Piano di Azione dell’Energia Sostenibile ed il Clima. Il Comune di PANTELLERIA ottiene un contributo di € 15.566,00€.

L’Assessorato Regionale dell’Energia della Regione Siciliana, ha comunicato con nota prot. 12062 del 15/03/2019 che la domanda presentata dal Comune di Pantelleria, relativa alla richiesta del contributo per la redazione ed attuazione del PAESC, con la successiva individuazione di un Energy Manager, certificato Esperto in Gestione dell’Energia ai sensi della normativa UNI CEI 11339, è stata accolta. Il Consiglio comunale di Pantelleria ricordiamo che ha approvato all’unanimità la delibera n.3 del 24/01/2019 (su proposta dell’Assessore con delega all’Energia, l’Architetto Giuseppe Mazzonello), l’adesione al nuovo Patto dei Sindaci. In sintesi l’amministrazione targata M5S del Sindaco Campo si è impegnata a contribuire agli obiettivi fissati dall’UE per il 2030 di ridurre le emissioni di CO2 nel territorio comunale di almeno il 40%. Inoltre si dovrà predisporre un Piano d’Azione per l’Energia Sostenibile e il Clima (PAESC) che includa un inventario base delle emissioni e indicazioni su come gli obiettivi verranno raggiunti, entro 24 mesi dalla data di esecutività della deliberazione consiliare n. 3 del 24/01/2019, oltre a predisporre un rapporto, a cadenza biennale, sullo stato di attuazione del patto dei sindaci e relativo Piano d’Azione.
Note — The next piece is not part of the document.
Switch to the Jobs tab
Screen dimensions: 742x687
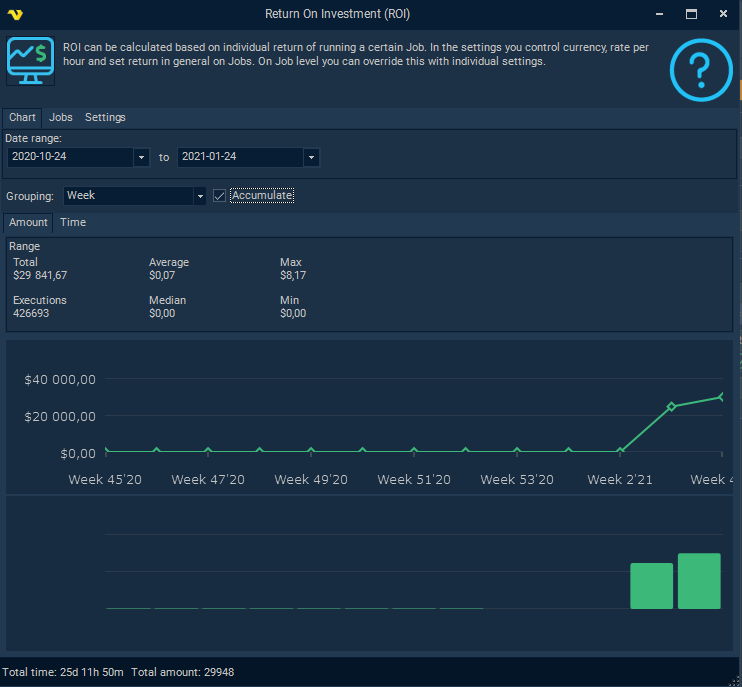pyautogui.click(x=61, y=118)
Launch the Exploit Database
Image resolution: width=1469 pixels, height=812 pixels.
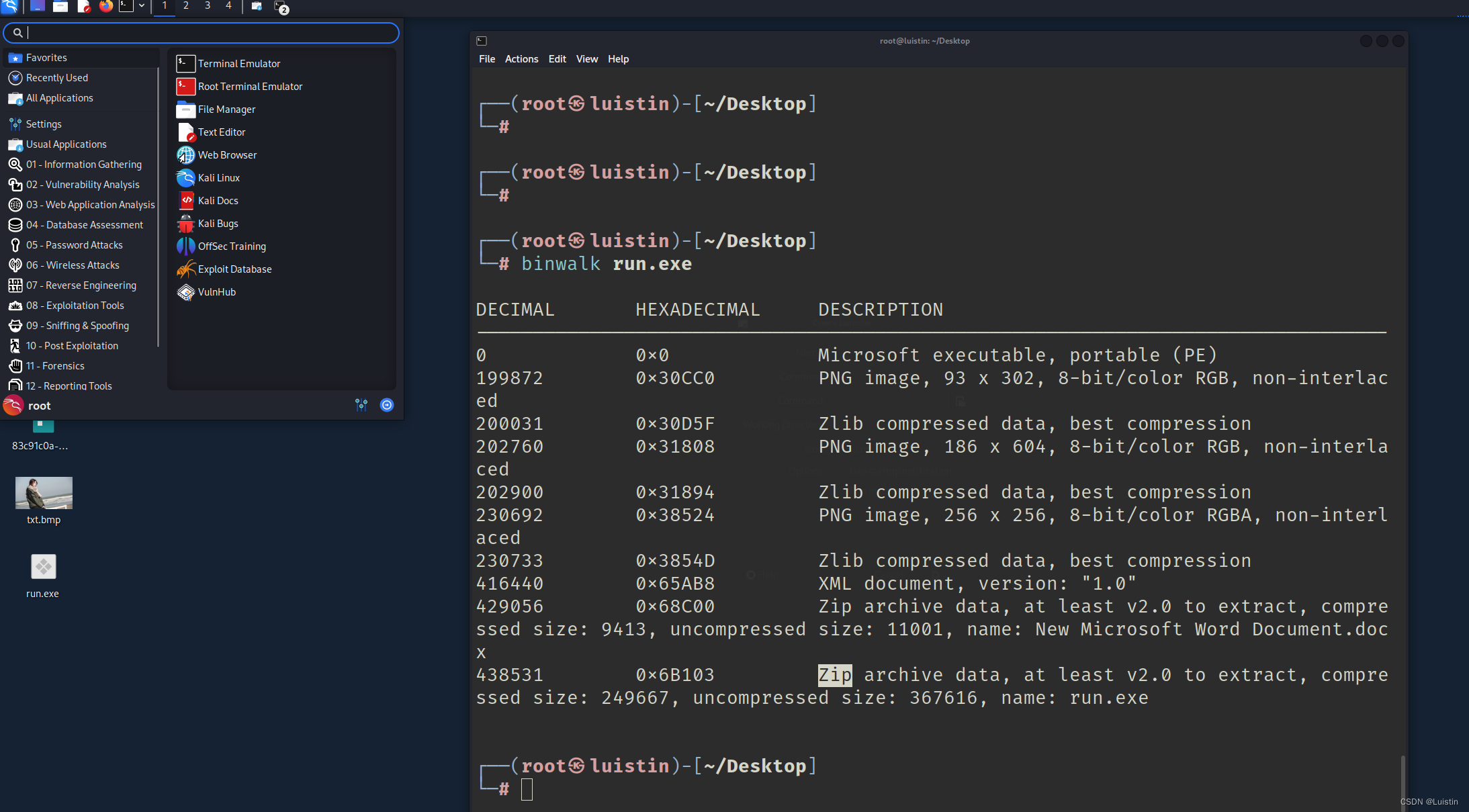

Il Sindaco Campo ha ribadito come già detto dallo stesso Assessore Mazzonello lo scorso gennaio, che lo strumento del nuovo PAESC ci permetterà di traguardare verso una Pantelleria, nella quale il risparmio e l’efficientamento energetico contribuiranno a migliorare la qualità della nostra vita. Il percorso di transizione energetica della nostra isola è iniziato, basta pensare che abbiamo avuto l’onore di far parte delle 26 isole europee che riceveranno il supporto della Commissione europea proprio verso la transizione energetica, attraverso il Clean Energy for EU Islands Secretariat, cioè dello sportello unico per la comunità insulari europee che vogliono passare alle energie pulite. Pantelleria sarà a breve un modello virtuso di economia circolare al centro del mediterraneo

Marina Cozzo è nata a Latina il 27 maggio 1967, per ovvietà logistico/sanitarie, da genitori provenienti da Pantelleria, contrada Khamma. Nel 2007 inizia il suo percorso di pubblicista presso la testata giornalistica cartacea L'Apriliano - direttore Adriano Panzironi, redattore Stefano Mengozzi. Nel 2014 le viene proposto di curarsi di Aprilia per Il Corriere della Città – direttore Maria Corrao, testata online e intraprende una collaborazione anche con Essere Donna Magazine – direttore Alga Madia. Il 27 gennaio 2017 l'iscrizione al Consiglio dell'Ordine dei Giornalisti nel Lazio. Ma il sangue isolano audace ed energico caratterizza ogni sua iniziativa la induce nel 2018 ad aprire Il Giornale di Pantelleria.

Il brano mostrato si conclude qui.